Ancak, riyakârlık ve gösterişten kaçındığından birçok şeyini ifşa etmekten kaçınmış ve kaçınmayı tavsiye etmiştir. Babası ve dedesinin yolunu takip ederek mümkün mertebe fitneden kaçınmıştır. Günümüze kadar ulaşan eserleri şunlardır:

Misbahu’ş-şeria; dini ve ahlaki sözleri ihtiva eder. Tefsirü’l-Kur’an, Kitabü’l-Cefr (el-Hafiye), İhtilacü’l-aza; insan organlarındaki titreme ve sebepleri üzerinde durur. Heyakilü’n-nur; tılsımlardan bahseder. Esratü’l-vayh, Havassü’l-Kur’anil-azim, Kitabü’t-tevhid, Risâletü’l-vesaya, Duaü’l-cevşen. Bu eserlerinin dışında da bazı Risâleleri mevcuttur.
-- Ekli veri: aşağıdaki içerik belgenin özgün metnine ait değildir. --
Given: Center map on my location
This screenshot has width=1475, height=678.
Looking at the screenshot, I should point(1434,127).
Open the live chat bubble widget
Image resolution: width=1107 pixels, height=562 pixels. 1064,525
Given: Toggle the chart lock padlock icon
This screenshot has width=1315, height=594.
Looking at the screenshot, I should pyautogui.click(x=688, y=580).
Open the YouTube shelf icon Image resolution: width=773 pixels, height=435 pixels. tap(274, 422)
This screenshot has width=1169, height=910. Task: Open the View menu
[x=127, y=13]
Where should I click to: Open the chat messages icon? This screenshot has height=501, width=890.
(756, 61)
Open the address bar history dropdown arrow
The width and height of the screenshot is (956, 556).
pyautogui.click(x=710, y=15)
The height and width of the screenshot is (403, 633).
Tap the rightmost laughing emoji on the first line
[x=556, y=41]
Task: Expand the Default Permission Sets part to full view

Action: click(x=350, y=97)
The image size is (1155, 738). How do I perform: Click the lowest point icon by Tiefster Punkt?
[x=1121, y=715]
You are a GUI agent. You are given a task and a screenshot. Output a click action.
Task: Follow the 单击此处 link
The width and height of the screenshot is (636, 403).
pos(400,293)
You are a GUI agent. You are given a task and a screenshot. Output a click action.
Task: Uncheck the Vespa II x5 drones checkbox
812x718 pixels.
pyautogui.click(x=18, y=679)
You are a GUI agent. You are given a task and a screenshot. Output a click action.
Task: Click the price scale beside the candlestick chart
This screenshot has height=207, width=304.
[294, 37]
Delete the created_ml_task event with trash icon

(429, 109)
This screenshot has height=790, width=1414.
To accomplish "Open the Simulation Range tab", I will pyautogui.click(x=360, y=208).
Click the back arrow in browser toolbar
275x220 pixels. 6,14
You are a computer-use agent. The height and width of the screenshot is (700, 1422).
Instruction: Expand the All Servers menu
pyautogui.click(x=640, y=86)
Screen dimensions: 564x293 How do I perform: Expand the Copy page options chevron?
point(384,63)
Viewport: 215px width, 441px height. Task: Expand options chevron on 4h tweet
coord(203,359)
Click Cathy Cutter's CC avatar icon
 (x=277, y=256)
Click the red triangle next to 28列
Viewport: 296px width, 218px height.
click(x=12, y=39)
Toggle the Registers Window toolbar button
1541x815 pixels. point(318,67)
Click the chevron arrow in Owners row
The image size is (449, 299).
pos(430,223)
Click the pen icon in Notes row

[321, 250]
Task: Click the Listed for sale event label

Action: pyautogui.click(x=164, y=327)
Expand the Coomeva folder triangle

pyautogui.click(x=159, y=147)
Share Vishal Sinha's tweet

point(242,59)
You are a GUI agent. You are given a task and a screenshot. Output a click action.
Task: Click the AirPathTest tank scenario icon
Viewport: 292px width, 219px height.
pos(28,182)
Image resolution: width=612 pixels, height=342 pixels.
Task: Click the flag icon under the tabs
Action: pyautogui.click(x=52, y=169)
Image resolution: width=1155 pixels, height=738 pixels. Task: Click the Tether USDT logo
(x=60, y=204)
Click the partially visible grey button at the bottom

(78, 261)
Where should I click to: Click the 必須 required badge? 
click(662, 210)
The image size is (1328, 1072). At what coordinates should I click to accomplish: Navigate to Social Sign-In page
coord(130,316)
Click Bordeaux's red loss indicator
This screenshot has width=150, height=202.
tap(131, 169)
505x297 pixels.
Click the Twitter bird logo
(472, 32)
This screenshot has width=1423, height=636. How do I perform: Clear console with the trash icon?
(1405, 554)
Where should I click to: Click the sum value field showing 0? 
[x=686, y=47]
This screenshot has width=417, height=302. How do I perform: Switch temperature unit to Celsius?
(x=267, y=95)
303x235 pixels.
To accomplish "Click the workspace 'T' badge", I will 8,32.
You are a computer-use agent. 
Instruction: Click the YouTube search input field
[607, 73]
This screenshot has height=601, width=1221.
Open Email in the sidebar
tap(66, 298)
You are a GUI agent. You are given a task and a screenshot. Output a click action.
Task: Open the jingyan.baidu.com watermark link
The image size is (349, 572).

İmam-ı Cafer’in en meşhur talebesi olan İmam-ı A’zam Ebu Hanife, Cafer-i Sadık’ın sohbetlerine iki sene devam ederek, o gizli ve açık marifet kaynağından ilim ve evliyalık yolunda çok faydalandı. İmam-ı A’zam, onun huzurunda kavuştuğu yüksek mertebeleri anlatmak için;

O iki sene olmasaydı, Numan helak olmuştu” buyurdu.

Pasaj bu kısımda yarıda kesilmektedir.